Спустившись за ним под башню в сырое подземелье, где в честь прибытия высокого гостя горела свеча, Долгорукий, следуя знакам Слобы, приблизился к внешней стене и, приложившись ухом, услышал шум лопат.
– Сколько им еще? – спросил шепотом Слобу.
– Да еще шагов пять, а може, и меньше. – Махнув Шипову рукой: следуй за мной, князь поднялся на поверхность. Там уже сказал:
– Начнут бить фундамент, не мешайте. Я вам подкину еще с пяток человек.
– Григорий Борисович, а что, если мы пройдем по этому подкопу.
– Ну и что?
– Как ну и что? Мы бы там…
– Выбрось из головы, мы его завалим ихним же порохом. – Но как задумывал князь Долгорукий, ничего не вышло. Подкоп был окончен среди ночи, и Шипов сразу же воспользовался им, увлекая за собой всех помощников. Находившиеся в туннеле поляки не ожидали нападения и даже не были вооружены. Их порезали и прямо через них на коленях устремились к выходу. Он оказался у подножия Красной горы, на которой стояла основная батарея пушек. Прислуга после дневных трудов спала, оставив у фитиля одного караульщика. Он невольно подремывал, глядя на тлеющий огонек веревки, и вздрогнул, когда из темноты возник перед ним человек.
– Ты откуда? – удивился сторож.
– Оттуда, – ответил Шипов и ударил сторожа ножом под сердце. И тут же сунул подбежавшему Слобе дымящийся конец фитиля. – Ступай вон к той бочке, кинь и сразу отскакивай.
А сам бросился на другой край батареи.
Сильнейший взрыв на Красной горе, прогремевший среди ночи и взметнувший вверх языки пламени и густой дым, разбудил всех и в крепости, и в польском лагере. Осажденные торжествовали: так им и надо, еще не зная, как это случилось. В польском лагере начался переполох.
Всю батарею на горе разметало, из прислуги уцелело всего два человека, спавших не у пушек, а в стороне в кустах. Но и эти оглохли и ничего вразумительного сказать не могли Сапеге.
Закопченные, ободранные явились перед князем ратники, посланные в помощь Шипову накануне.
– Где этот чертов Шипов со своим шуряком? – закричал на них Долгорукий.
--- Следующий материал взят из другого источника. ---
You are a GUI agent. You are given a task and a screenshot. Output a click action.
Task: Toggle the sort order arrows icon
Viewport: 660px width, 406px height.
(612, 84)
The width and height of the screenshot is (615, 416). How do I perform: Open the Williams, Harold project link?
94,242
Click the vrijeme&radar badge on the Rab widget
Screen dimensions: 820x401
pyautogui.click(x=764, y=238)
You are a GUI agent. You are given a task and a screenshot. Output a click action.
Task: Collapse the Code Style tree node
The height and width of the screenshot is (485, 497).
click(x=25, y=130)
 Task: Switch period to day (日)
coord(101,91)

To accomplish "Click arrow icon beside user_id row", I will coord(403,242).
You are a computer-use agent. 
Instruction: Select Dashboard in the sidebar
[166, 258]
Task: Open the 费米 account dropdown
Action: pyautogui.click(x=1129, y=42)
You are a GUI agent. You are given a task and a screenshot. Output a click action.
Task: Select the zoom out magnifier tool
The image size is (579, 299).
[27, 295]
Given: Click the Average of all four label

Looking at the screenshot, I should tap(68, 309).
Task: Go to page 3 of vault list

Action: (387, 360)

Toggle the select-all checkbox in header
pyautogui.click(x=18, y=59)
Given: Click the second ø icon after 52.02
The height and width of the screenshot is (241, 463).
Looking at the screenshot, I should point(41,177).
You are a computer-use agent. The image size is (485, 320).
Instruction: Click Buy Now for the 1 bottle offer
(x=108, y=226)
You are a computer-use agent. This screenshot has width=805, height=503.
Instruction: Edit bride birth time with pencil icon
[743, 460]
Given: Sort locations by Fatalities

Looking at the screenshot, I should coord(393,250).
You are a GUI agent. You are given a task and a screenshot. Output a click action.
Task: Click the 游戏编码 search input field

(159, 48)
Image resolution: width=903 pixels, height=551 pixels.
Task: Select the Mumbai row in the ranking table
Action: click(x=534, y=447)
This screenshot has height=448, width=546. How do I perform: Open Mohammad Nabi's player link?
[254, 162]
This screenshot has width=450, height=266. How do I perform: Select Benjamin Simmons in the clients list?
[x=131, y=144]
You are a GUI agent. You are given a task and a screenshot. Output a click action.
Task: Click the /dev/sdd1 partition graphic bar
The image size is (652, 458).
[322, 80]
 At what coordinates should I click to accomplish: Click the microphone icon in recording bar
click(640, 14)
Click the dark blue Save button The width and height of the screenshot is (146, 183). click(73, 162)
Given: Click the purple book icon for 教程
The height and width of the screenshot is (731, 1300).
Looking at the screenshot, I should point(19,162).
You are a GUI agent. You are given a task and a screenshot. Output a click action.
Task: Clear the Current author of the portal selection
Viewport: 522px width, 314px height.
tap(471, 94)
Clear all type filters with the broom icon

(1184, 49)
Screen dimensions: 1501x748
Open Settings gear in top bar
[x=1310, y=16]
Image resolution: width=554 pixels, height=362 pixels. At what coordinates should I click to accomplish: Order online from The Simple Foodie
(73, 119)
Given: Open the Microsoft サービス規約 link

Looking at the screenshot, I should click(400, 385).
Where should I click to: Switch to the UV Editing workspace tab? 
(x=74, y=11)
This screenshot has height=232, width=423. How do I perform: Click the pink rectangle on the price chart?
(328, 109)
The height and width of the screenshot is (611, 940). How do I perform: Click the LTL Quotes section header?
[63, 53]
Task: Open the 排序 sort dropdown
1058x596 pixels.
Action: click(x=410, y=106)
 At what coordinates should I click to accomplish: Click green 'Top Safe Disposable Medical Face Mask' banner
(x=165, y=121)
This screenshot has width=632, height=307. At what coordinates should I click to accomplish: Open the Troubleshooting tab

– Они погибли, Григорий Борисович.
– Как? Где?
– На горе. Они кинулись с фитилями к пороховым бочкам.
– Ах, сукины дети, – сказал воевода, но уже не с оттенком осуждения, скорее с восхищением. – Ведь я ж им… А впрочем, молодцы… какая жалость.
В тот же день, явившись в храм, воевода подал поминальный список священнику:
– Отслужи по героям, батюшка, панихиду.
– Надо вписать их имена, сын мой.
– Ах, отче, кабы знал, обязательно вписал. Ну да Всевышний ведает, он поймет. Отпевай.
4. Пленение ФиларетаВ Ростов Великий прискакал на взмыленном коне горький вестник. Въехав во двор приказной избы, он сполз с седла и направился к крыльцу. Там стоял с алебардой ратник.
– Мне бы воеводу Сеитова, – прохрипел приезжий.
– А что стряслось-то?
– Беда, брат, в Переяславль поляки пожаловали.
– Князь у себя, проходи.
Князь Третьяк Сеитов сидел за столом, когда в горницу к нему вошел пропыленный, уставший переяславец.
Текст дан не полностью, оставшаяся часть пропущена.